Submitted documents must be in XHTML, HTML or in plain text. Other formats (e.g., PDF) must be translated externally by the application. The preferred formats are XHTML and HTML because they yield better sentence boundary results. Internet search queries are considered a “document” and are normally submitted as plain text. The list of supported document types and their associated MIME type is given in Document Text MIME Types.
The service provides an HTTP(S) interface that allows the document to be transmitted as an attachment or as a request parameter. The request also indicates if the result is returned as an attachment or stored at a specified URI (batch mode). Several other parameters are used. See text/disambiguate.
Normally the server will respond to the client when the document has been processed. However batch mode can be used to submit a collection of documents. In this mode, the server responds immediately after validating the request. The client can then transmit another request immediately. The same or another process can then monitor a drop box where the server deposits the sense annotated documents.
The request specifies the maximum number of tokens that are to be processed. This can be used to limit the processing of large documents. This limit cannot exceed the limit allowed by the account profile or the request is rejected. When submitting XHTML or HTML documents, a large document is truncated at the next tag interpreted as a paragraph boundary. When submitting plain text documents, the document is truncated when the number of tokens has been reached.

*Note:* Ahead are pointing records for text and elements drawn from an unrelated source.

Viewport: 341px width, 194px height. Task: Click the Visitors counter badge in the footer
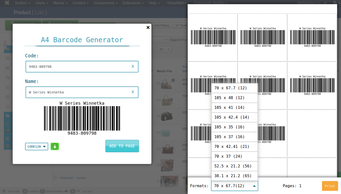click(x=25, y=191)
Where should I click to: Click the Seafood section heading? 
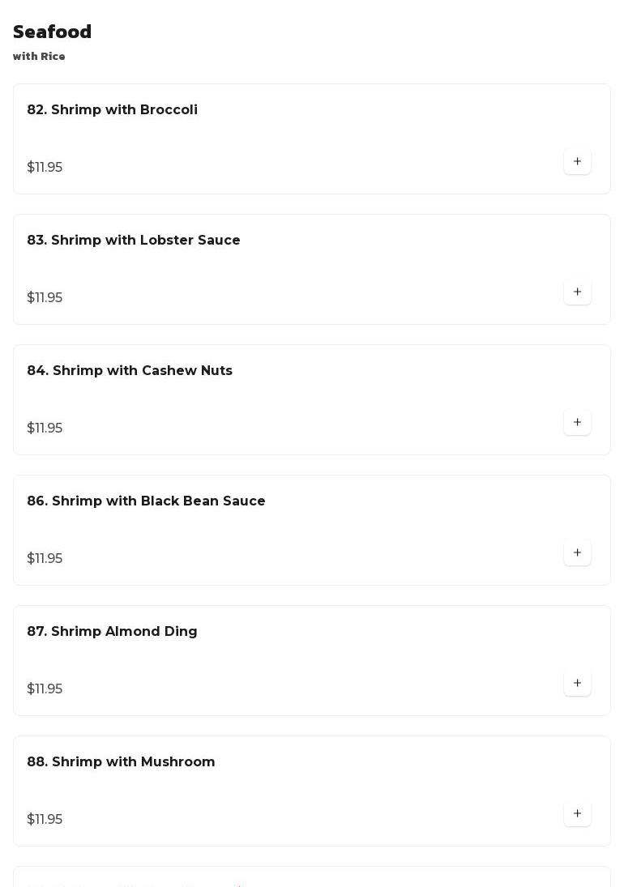(x=52, y=32)
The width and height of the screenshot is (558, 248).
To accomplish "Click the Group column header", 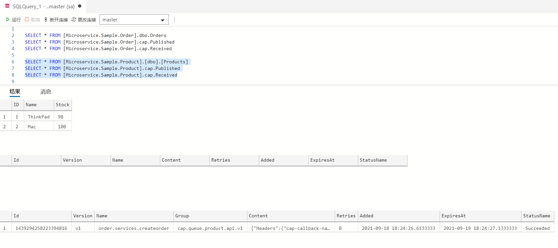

The request specifies a recipe to use when processing the document. The recipe defines the linguistic algorithms that are used when computing the senses. Different recipes trade off the processing time (and cost) with precision of the result. Faster recipes leave more ambiguity and can be slightly less accurate. See Sense Analysis Recipes. Due to the extensive analysis performed even by the fastest recipe, the application can expect to wait several seconds for a document. For long documents, this can extend to a few minutes. Internet search queries are almost always processed within a few tenths of a second.
If the request is invalid or cannot be processed, a response with a standard HTML error code is returned. The response also include element “errMsg” with a verbose indication of the cause of the error.